EXCERPT:

*** Block opens ***

02 May 2016
Sometimes, despite all my fretting and worrying about the future, it will still smack me on the back of the head and scream, “Gotcha!”
As late as six months ago, if someone had said, “Dude, you’re going to be far more concerned about where your son’s going to college than you were about your own,” I would have looked puzzled and replied, “My son’s going to college?”
Note: My son is a high school junior.
Yes, I am that obtuse.
Sometime last year, the Bun had taken the PSATs, which I guess was a practice SAT test. I knew he took it because a couple months ago he started getting mail.
Normally, he’d get letters from the grandparents. This time, he was getting big envelopes and booklets from universities. Big-name universities. Universities I’ve heard of whose sports teams make the police blotters as often as ESPN. Universities with reputations that made me stop and look at the address label, because there was no way in hell they meant to send it to our house. Tech schools that used to be featured in ’80s comedies starring Val Kilmer and the cast of “Revenge of the Nerds.”
I knew the Bun was smart. His grades are great, he’s hard-working, and he’ll ask me questions as if he thought I was intelligent (all right, maybe not that smart). His last question about the origins of “quad,” as in the field between buildings on campus, led to a discussion of quadrangles, and how they’re different from rectangles. Before that, it was about ways to create a parabolic mirror.
“Is this for school?”
“No, I just wanna make one.”

*** Block closes ***

INPUT DATA:
*** Block opens ***

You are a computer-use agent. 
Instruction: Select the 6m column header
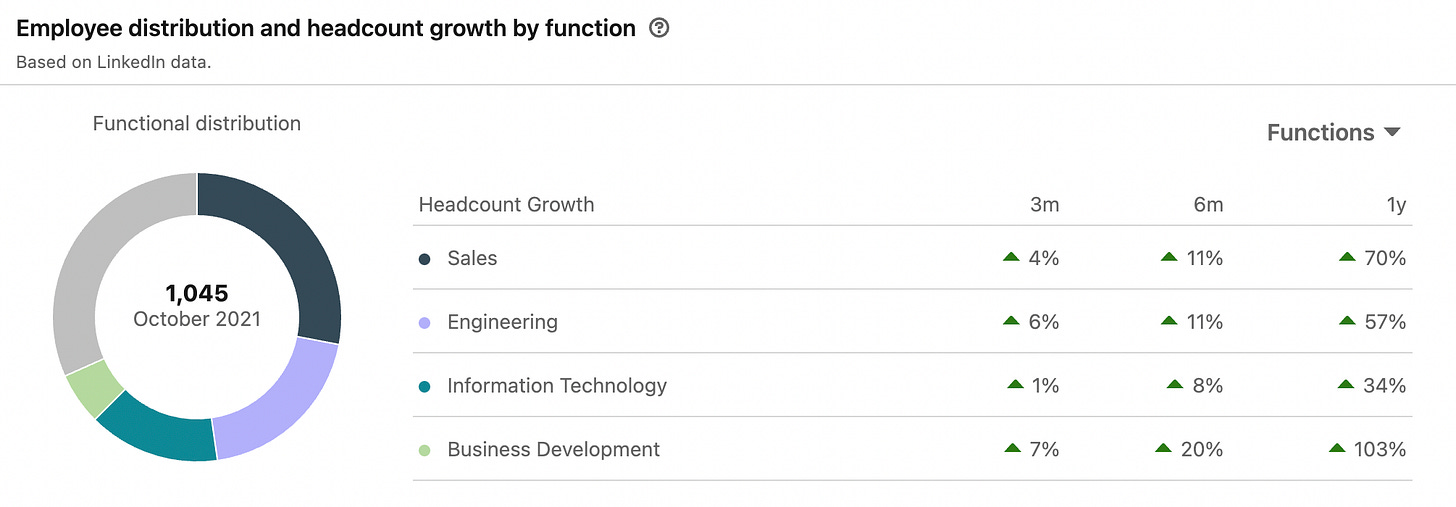coord(1208,205)
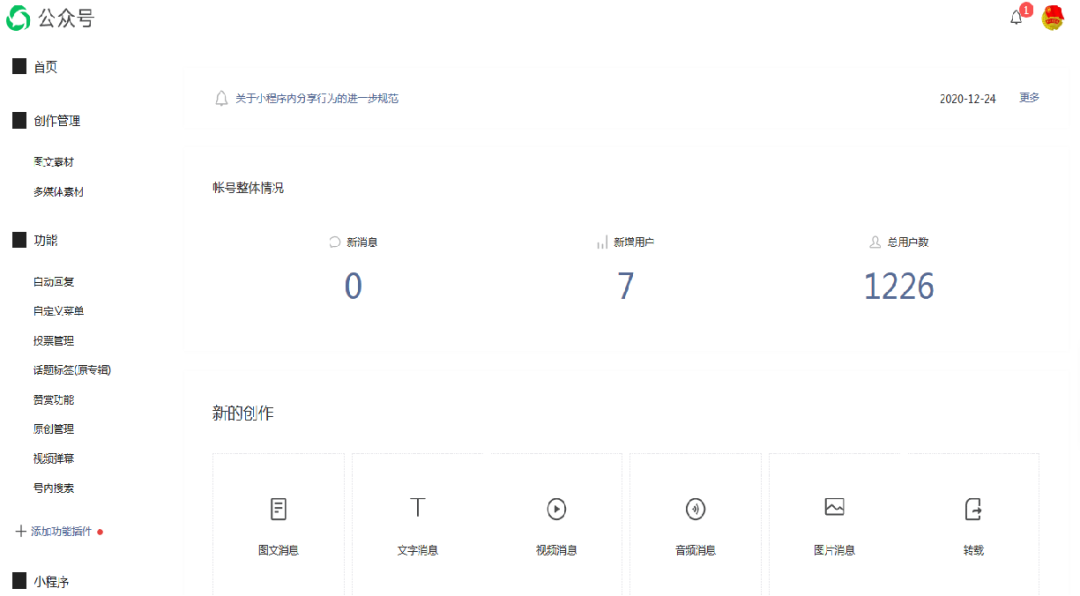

*** Block closes ***

USING THE INFORMATION:
[1] Please summarize the blog post about college mail, which appears above the data, in two sentences.
[2] Continue the blog post about college mail from its final line onward.

TASK-BY-TASK ANSWERS:
[1] The writer, whose son (called the Bun) is a high school junior, is caught off guard by how concerned they have become about where their son will go to college. After the son took the PSATs, mail from big-name universities began arriving, and the writer describes him as smart and hard-working, with curious questions about things like the word "quad" and how to make a parabolic mirror.

[2]
The notion that he could go to a school that did not have as part of its name the words “community college” in it was the father’s first sign that he should look into what it will take to get him there.
Which was why we spent last week touring two universities: Middle of the State University (MSU) and Eastern part of the State University (ESU). The names have been changed because, despite his dad’s inbred cynicism, the Bun wants to apply there.
Here’s what I learned:
You Could Play Admissions Bingo During Your Visit
After just two schools, I already have a good idea of what to expect on future visits, so I started filling in the cells on the board:
* PARTICIPATION: As in “we emphasize participation among our students.” They have 250 clubs and 30 club sports teams, and 3 orchestras. This can cause cognitive dissonance. We’re urged not to get our children involved in activities for the sake of building up his application, but those activities are exactly what they’re using to judge our children.
* EGO BOOSTS: Any statements that make it appear the child is more important than the university. MSU was blissfully free of this, but ESU gave us a big blast of it in the face. The students were reassured, in long, rolling cadences that would have had Martin Luther King taking notes, that “today is a celebration of you and your lives,” and that seeking admission into college was “not a process with a logical end, but a journey full of self-celebration and full of introspection.”
If I wanted to celebrate my child and give him introspection, I would give him a bill for 17 years of upkeep and an easy repayment plan.
* SKY’S THE LIMIT: One admissions counselor reassured the students that “your potential is limitless.” When we’ve heard that before, we would add, “I want to be a 6-foot-9 NBA player.”
* TUITION JOKE: “Under some of your chairs, you’ll find a coupon for a free year’s tuition!” Manners prevents me from repeating my response.
* CHILD’S BEST COMEBACK: So your children can play. The winner was Bun’s response to a long monologue about how to make the college search easier on the parents. When the admissions official concluded with “If I can tell you one thing to make it stress-free,” my son said softly, “You’re not getting into ESU.” The pupil is learning from the master.
* HOLISTIC: For the free space in the center, as in, “we take a holistic approach to denying your child admission.”
I’m sure I’ll find more as the summer wears on.